(Material to process)
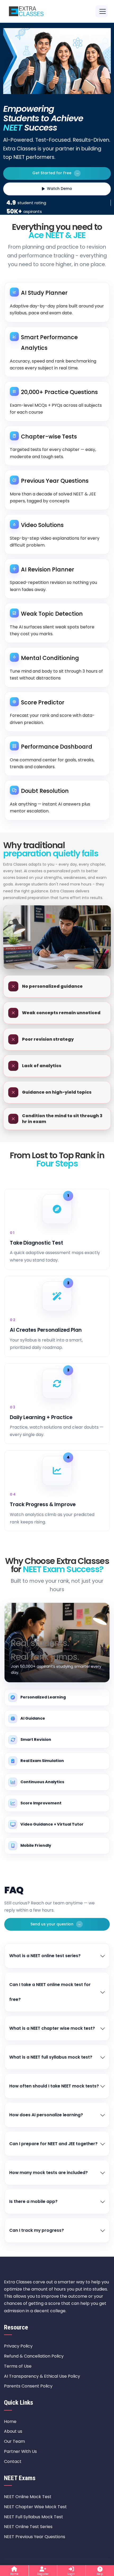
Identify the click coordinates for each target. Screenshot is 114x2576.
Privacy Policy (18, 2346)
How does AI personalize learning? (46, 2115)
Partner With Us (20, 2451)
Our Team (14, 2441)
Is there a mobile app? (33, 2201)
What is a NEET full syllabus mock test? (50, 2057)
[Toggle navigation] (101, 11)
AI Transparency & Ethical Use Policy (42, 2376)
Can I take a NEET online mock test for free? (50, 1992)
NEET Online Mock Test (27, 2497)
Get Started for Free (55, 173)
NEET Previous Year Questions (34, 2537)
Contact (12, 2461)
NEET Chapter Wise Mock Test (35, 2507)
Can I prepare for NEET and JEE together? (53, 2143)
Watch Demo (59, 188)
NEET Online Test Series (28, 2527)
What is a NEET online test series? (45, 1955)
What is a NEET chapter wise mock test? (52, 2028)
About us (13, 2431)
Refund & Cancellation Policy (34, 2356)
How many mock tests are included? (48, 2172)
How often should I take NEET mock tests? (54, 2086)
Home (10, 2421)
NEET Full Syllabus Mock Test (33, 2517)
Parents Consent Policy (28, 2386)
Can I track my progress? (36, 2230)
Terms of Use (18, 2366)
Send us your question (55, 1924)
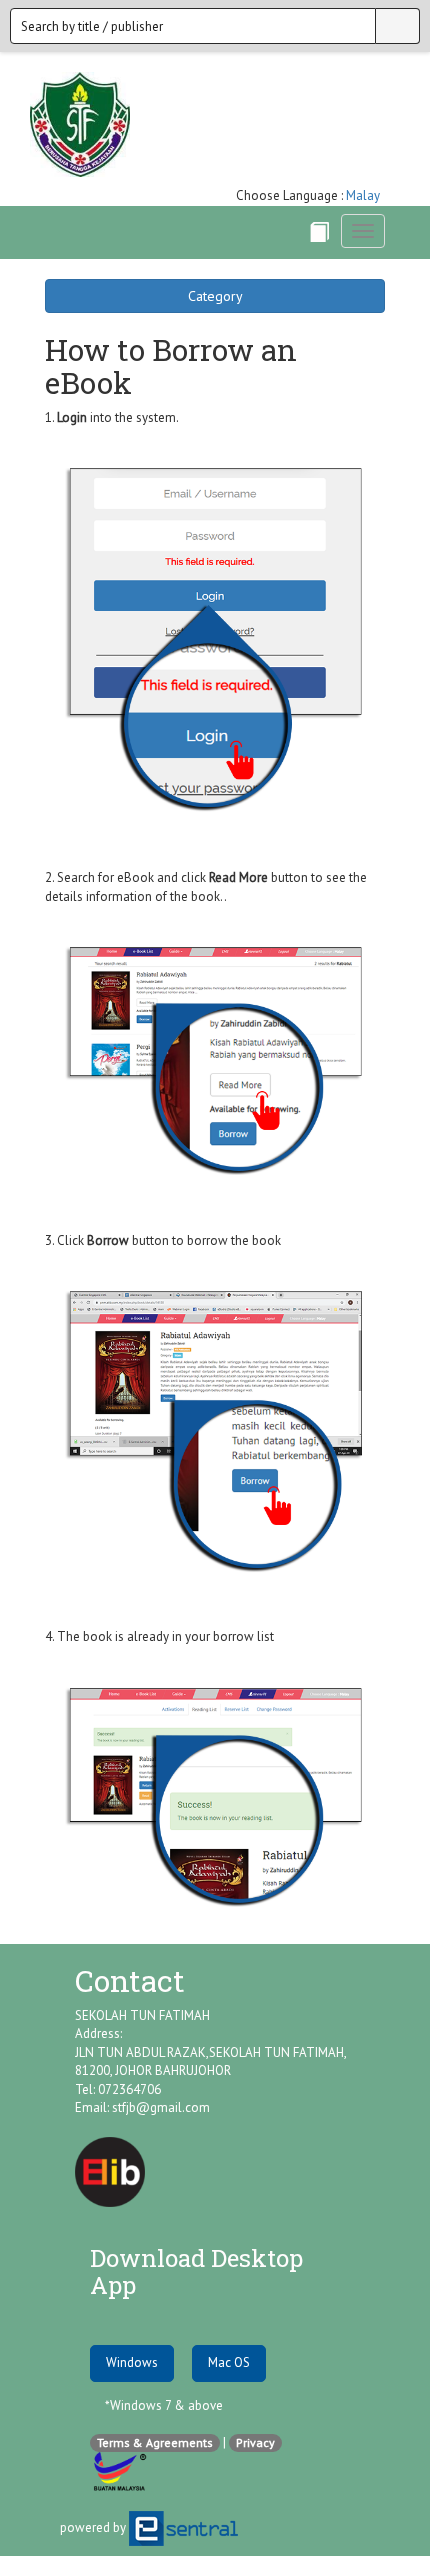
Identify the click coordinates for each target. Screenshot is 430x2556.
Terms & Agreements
(End Material to process)
(Material to process)
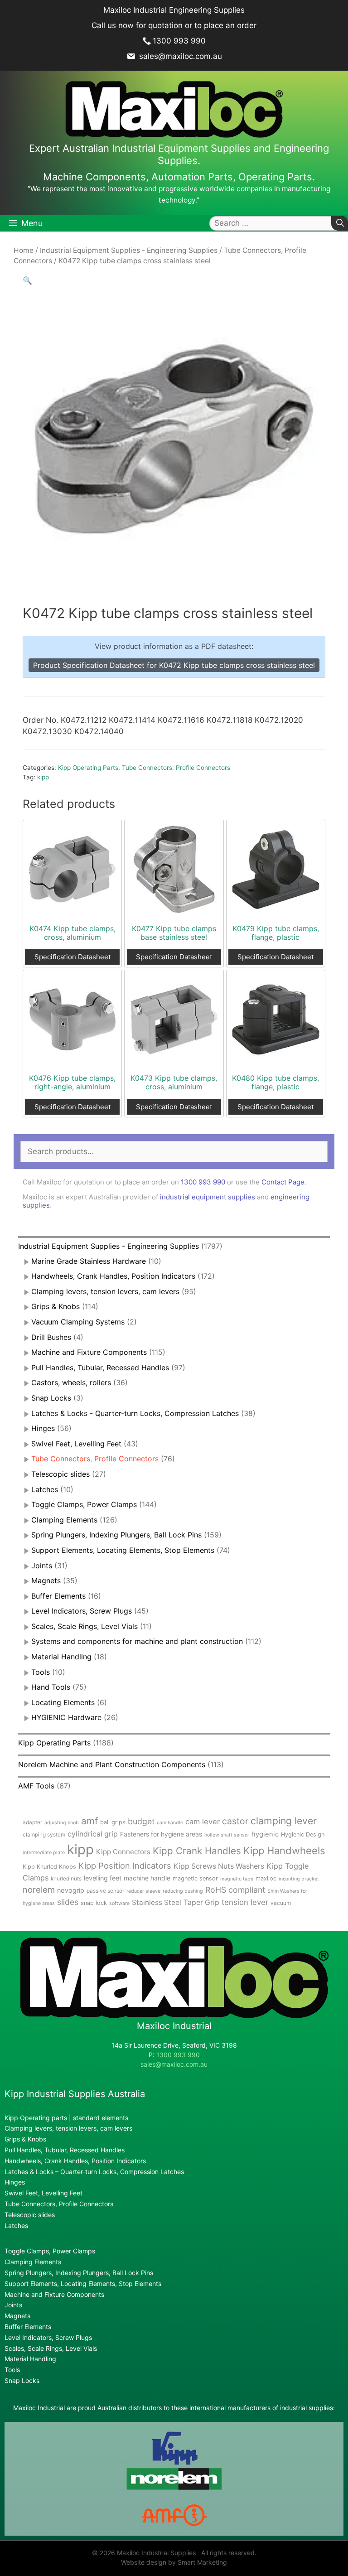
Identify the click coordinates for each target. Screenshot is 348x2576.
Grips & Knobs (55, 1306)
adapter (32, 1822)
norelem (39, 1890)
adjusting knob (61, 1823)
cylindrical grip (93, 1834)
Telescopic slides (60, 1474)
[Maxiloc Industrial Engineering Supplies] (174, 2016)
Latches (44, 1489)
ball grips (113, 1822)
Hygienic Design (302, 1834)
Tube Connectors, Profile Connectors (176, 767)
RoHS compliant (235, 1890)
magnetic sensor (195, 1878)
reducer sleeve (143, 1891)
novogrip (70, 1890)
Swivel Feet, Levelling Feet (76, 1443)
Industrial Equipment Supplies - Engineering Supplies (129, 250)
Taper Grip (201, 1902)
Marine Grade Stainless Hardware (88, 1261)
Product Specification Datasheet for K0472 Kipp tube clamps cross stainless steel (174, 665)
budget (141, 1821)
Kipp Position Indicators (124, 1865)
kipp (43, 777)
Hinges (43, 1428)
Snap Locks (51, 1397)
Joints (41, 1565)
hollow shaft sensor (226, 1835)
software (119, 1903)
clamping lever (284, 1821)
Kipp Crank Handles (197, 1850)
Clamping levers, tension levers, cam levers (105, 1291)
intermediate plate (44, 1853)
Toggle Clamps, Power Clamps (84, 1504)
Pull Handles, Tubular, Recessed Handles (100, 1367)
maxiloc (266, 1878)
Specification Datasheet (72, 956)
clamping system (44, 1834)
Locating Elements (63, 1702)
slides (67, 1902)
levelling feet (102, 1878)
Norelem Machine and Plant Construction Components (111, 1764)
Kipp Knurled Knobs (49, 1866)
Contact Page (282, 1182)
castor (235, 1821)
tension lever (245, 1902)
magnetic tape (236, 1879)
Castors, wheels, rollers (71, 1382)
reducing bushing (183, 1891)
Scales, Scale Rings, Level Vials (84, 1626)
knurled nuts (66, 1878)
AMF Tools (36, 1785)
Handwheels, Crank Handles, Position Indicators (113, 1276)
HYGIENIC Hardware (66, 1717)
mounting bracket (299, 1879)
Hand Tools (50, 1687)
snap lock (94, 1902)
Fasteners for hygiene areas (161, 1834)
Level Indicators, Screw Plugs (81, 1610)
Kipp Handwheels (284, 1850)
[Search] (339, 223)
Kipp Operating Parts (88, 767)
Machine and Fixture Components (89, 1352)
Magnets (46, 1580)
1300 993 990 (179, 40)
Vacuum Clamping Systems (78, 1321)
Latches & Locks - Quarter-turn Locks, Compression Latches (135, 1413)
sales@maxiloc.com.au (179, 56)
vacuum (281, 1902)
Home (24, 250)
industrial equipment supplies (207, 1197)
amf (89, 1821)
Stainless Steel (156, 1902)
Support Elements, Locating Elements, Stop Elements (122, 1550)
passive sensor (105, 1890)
(End Material to process)
Every line above from the line with "castor (235, 1821)" to the line with "passive sensor (105, 1890)", both included, must be reproduced exactly, and no other line may appear.

Exercise result:
castor (235, 1821)
tension lever (245, 1902)
magnetic tape (236, 1879)
Castors, wheels, rollers (71, 1382)
reducing bushing (183, 1891)
Scales, Scale Rings, Level Vials (84, 1626)
knurled nuts (66, 1878)
AMF Tools (36, 1785)
Handwheels, Crank Handles, Position Indicators (113, 1276)
HYGIENIC Hardware (66, 1717)
mounting bracket (299, 1879)
Hand Tools (50, 1687)
snap lock (94, 1902)
Fasteners for hygiene areas (161, 1834)
Level Indicators, Screw Plugs (81, 1610)
Kipp Handwheels (284, 1850)
[Search] (339, 223)
Kipp Operating Parts (88, 767)
Machine and Fixture Components (89, 1352)
Magnets (46, 1580)
1300 993 990 (179, 40)
Vacuum Clamping Systems (78, 1321)
Latches & Locks - Quarter-turn Locks, Compression Latches (135, 1413)
sales@maxiloc.com.au (179, 56)
vacuum (281, 1902)
Home (24, 250)
industrial equipment supplies (207, 1197)
amf (89, 1821)
Stainless Steel (156, 1902)
Support Elements, Locating Elements, Stop Elements (122, 1550)
passive sensor (105, 1890)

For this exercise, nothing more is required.